▸ **RECORDS SHOWN**:
........
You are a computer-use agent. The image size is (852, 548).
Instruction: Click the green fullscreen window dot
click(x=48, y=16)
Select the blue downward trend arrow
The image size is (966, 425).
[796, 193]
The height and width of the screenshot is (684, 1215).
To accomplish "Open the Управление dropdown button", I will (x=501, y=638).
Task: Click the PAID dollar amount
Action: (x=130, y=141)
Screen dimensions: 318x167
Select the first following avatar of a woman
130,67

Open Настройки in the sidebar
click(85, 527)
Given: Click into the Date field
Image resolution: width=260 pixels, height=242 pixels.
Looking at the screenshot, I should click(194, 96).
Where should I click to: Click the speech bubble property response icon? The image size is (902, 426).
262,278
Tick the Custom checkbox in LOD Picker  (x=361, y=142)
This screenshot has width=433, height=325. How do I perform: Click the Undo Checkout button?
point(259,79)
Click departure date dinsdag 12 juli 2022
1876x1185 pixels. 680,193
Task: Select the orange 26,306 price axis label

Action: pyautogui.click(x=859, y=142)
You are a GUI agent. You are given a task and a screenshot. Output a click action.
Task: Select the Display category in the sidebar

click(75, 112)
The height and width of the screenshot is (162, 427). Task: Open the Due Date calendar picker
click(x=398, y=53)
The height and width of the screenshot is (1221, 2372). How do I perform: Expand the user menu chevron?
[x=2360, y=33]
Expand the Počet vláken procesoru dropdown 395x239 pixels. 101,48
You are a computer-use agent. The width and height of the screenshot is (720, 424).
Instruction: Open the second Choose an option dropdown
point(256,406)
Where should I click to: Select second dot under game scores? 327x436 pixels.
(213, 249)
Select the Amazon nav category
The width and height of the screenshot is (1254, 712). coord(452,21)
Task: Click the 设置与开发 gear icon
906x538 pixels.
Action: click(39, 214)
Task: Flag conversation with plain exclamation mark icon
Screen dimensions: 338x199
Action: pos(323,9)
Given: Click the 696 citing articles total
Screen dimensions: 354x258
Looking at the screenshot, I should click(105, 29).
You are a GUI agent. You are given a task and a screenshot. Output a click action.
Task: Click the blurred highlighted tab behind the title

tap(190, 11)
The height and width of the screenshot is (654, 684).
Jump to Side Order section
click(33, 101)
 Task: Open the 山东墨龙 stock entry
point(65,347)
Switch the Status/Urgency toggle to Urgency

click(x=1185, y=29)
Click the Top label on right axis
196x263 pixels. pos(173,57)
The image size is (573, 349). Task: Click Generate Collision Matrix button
........
▸ **WHAT THE EXERCISE ASKS**: Can you format the items as a numbered list, leaving out blank lines, starting with the line that contains "This screenshot has" and going on through the line that contains "Action: click(39, 214)"?

▸ **RESULT**:
1. This screenshot has width=433, height=325. How do I perform: Click the Undo Checkout button?
2. point(259,79)
3. Click departure date dinsdag 12 juli 2022
4. 1876x1185 pixels. 680,193
5. Task: Select the orange 26,306 price axis label
6. Action: pyautogui.click(x=859, y=142)
7. You are a GUI agent. You are given a task and a screenshot. Output a click action.
8. Task: Select the Display category in the sidebar
9. click(75, 112)
10. The height and width of the screenshot is (162, 427). Task: Open the Due Date calendar picker
11. click(x=398, y=53)
12. The height and width of the screenshot is (1221, 2372). How do I perform: Expand the user menu chevron?
13. [x=2360, y=33]
14. Expand the Počet vláken procesoru dropdown 395x239 pixels. 101,48
15. You are a computer-use agent. The width and height of the screenshot is (720, 424).
16. Instruction: Open the second Choose an option dropdown
17. point(256,406)
18. Where should I click to: Select second dot under game scores? 327x436 pixels.
19. (213, 249)
20. Select the Amazon nav category
21. The width and height of the screenshot is (1254, 712). coord(452,21)
22. Task: Click the 设置与开发 gear icon
23. 906x538 pixels.
24. Action: click(39, 214)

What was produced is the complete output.